B. Moroncini: A questa domanda mi sembra di avere in parte già risposto. Quello che posso aggiungere è che la polemica di Foucault è sempre rivolta, quali che siano le fasi del suo pensiero, le scelte metodologiche e i campi d’esperienza investigati, contro il primato del cogito, cioè della declinazione del soggetto consona alla partizione decisiva fra la ragione e la follia e quindi al regime di verità, al tipo di volontà di verità, che ci determina tuttora (un tuttora riferito sia agli ultimi anni di vita di Foucault che al nostro presente). La scrittura, la scrittura di Mallarmé, di Bataille, di Blanchot, di Roussel, ma anche di Sade e di Artaud, è la pratica attraverso la quale si destituisce il potere del cogito cartesiano di cui partecipa in realtà anche il soggetto delle scienze umane. Se l’effetto indiretto di queste ultime e soprattutto dei loro figli illegittimi quali l’antropologia strutturale di Levi-Strauss e la psicoanalisi lacaniana, è costituito dalla finitudine, vale a dire dalla follia, almeno se ci si pone dal punto di vista delle Parole e le cose, allora la scrittura è sia la pratica che ci permette l’accesso a quest’ultima sia lo spazio che la costituisce. Anzi più che una pratica – a meno che tutte le pratiche lo siano – la scrittura è un territorio in cui si entra ma da cui non si esce, qualcosa di simile alla ‘landa dall’inconfondibile traccia’ di cui parlava Celan in Engführung.

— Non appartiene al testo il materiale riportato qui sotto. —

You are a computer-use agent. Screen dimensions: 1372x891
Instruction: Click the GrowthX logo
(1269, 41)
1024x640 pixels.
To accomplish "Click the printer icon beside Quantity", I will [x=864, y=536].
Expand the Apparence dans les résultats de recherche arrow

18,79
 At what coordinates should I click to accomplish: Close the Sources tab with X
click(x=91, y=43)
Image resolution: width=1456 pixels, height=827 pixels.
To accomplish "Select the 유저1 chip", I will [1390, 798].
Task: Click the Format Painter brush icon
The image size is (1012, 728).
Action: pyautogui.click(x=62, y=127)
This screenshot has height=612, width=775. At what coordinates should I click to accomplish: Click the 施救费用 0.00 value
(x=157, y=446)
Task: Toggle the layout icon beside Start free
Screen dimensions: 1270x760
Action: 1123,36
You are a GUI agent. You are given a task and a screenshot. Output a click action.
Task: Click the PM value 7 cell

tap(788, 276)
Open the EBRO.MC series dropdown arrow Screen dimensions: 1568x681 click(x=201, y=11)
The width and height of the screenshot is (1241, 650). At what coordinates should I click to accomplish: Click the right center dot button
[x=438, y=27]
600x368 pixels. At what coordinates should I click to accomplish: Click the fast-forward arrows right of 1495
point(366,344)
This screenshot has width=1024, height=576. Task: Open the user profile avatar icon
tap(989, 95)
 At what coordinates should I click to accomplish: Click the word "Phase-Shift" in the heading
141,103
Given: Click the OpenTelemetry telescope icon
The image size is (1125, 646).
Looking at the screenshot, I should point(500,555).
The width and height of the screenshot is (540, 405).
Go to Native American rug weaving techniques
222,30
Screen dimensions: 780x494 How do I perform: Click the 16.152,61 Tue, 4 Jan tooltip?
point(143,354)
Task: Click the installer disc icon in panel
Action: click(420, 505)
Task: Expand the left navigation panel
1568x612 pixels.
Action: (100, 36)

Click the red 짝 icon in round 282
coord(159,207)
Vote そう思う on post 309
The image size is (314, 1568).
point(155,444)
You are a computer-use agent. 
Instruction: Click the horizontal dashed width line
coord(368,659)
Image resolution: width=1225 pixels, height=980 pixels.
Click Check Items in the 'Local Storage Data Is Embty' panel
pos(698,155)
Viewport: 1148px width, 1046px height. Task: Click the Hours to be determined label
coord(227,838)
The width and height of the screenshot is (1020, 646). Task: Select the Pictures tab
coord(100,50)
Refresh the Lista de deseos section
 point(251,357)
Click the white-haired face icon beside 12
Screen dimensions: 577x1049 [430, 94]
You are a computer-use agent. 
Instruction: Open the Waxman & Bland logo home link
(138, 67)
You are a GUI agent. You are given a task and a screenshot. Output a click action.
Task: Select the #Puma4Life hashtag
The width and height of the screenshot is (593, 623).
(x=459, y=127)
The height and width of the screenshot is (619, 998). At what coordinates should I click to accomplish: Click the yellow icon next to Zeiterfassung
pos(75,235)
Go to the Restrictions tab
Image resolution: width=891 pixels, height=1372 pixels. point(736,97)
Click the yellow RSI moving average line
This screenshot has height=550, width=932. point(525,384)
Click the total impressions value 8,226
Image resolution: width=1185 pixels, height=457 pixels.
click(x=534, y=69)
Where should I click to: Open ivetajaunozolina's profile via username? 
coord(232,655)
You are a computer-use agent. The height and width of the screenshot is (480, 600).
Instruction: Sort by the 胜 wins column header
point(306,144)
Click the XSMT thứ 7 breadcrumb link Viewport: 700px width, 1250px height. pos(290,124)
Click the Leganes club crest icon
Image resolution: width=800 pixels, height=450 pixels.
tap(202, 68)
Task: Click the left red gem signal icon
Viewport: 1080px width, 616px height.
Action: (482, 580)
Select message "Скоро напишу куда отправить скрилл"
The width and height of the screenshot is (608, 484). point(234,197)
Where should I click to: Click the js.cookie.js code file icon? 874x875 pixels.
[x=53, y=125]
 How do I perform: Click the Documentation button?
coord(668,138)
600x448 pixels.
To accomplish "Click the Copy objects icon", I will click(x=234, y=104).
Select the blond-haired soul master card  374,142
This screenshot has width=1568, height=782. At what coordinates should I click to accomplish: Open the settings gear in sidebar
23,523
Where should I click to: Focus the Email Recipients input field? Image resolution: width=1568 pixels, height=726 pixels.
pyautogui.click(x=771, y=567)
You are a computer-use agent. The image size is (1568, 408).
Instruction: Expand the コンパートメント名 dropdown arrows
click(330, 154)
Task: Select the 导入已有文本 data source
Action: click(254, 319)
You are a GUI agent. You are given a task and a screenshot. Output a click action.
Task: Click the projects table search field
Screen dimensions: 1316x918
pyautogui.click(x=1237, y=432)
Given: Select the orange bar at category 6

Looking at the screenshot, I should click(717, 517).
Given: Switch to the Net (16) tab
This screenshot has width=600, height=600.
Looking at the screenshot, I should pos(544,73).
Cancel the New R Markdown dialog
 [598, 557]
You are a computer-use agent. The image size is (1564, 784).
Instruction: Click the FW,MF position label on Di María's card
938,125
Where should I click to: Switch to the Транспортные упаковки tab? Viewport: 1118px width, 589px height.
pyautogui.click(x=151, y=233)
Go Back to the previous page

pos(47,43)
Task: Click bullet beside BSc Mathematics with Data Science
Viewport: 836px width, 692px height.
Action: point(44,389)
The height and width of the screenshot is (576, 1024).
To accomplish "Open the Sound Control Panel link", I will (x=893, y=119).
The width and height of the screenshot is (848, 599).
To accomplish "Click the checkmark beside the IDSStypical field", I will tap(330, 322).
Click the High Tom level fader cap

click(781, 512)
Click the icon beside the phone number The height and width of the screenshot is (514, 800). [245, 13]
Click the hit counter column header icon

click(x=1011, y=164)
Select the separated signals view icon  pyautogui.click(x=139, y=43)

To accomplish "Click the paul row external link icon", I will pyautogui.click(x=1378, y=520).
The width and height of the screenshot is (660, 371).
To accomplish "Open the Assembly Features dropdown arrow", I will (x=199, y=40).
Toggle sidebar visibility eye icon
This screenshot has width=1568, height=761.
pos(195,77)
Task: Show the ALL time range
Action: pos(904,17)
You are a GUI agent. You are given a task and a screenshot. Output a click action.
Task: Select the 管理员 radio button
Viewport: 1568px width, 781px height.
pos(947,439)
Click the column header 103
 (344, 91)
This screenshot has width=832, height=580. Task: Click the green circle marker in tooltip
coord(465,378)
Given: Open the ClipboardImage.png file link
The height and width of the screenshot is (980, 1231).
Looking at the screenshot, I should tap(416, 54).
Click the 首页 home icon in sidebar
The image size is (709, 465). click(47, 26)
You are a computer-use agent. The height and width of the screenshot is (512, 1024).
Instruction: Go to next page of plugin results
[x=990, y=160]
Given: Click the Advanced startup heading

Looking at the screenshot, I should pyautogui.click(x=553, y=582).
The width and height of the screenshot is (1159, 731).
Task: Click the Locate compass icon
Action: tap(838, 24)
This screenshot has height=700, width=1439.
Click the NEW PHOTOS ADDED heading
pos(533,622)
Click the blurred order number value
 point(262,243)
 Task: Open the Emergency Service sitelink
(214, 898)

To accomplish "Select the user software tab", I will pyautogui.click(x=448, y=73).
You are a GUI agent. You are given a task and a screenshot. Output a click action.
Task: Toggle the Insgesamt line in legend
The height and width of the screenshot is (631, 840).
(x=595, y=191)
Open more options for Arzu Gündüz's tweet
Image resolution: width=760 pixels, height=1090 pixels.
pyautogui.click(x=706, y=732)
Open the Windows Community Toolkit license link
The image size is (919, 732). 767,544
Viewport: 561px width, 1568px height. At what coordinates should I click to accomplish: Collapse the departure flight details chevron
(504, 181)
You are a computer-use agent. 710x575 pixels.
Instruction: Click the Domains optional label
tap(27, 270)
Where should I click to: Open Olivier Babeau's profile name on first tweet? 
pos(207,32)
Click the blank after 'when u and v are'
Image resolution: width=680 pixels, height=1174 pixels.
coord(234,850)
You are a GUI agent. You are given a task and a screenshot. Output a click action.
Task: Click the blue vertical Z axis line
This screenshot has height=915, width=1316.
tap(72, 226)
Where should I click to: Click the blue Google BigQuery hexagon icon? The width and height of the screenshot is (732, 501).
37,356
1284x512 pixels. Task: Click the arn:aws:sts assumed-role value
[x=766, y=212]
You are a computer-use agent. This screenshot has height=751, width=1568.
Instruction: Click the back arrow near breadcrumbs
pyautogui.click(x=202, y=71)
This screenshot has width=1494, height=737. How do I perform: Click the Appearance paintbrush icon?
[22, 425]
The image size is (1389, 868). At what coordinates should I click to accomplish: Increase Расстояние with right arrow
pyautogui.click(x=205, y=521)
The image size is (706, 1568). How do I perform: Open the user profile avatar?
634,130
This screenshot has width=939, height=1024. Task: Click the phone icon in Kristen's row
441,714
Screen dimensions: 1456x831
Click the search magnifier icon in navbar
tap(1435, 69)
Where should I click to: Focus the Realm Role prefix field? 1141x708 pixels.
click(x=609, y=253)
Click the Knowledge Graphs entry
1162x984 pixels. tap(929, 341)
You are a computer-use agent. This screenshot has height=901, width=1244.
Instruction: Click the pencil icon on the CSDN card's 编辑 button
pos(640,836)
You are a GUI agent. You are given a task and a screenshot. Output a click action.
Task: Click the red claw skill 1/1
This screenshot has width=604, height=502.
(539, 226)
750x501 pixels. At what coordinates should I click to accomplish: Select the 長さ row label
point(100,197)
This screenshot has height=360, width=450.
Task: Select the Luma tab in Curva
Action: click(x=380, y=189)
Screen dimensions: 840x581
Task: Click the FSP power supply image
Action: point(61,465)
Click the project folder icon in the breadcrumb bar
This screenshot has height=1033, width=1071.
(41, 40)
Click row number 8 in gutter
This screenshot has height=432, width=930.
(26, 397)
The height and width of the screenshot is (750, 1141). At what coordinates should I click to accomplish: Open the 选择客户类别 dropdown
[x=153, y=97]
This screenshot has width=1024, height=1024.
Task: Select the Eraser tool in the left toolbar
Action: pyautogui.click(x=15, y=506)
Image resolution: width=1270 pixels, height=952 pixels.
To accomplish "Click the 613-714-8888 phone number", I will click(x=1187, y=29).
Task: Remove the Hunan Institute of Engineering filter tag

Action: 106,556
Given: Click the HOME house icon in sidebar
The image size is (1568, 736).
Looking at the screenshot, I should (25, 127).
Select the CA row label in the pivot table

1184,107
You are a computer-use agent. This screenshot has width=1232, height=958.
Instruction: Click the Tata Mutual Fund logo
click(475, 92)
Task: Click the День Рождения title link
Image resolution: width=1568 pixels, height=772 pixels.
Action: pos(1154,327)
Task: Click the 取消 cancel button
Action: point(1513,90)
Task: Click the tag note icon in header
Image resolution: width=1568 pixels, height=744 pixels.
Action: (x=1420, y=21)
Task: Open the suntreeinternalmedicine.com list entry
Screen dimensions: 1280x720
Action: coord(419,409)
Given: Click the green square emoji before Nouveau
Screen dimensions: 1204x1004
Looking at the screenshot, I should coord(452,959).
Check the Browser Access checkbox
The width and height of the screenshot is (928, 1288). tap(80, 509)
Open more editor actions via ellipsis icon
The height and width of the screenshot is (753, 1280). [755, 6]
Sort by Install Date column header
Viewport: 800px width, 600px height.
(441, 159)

Se di scrittura in senso ‘letterario’ sembra che non vi sia più traccia nel Foucault successivo, tuttavia il tema della scrittura, come ho già detto, non scompare. Come scrittura di sé, come scrittura del sé, essa continua a porre la questione di come si costruisce un soggetto non assoggettato, un soggetto più capace di dire la verità che di esserne il prodotto passivo.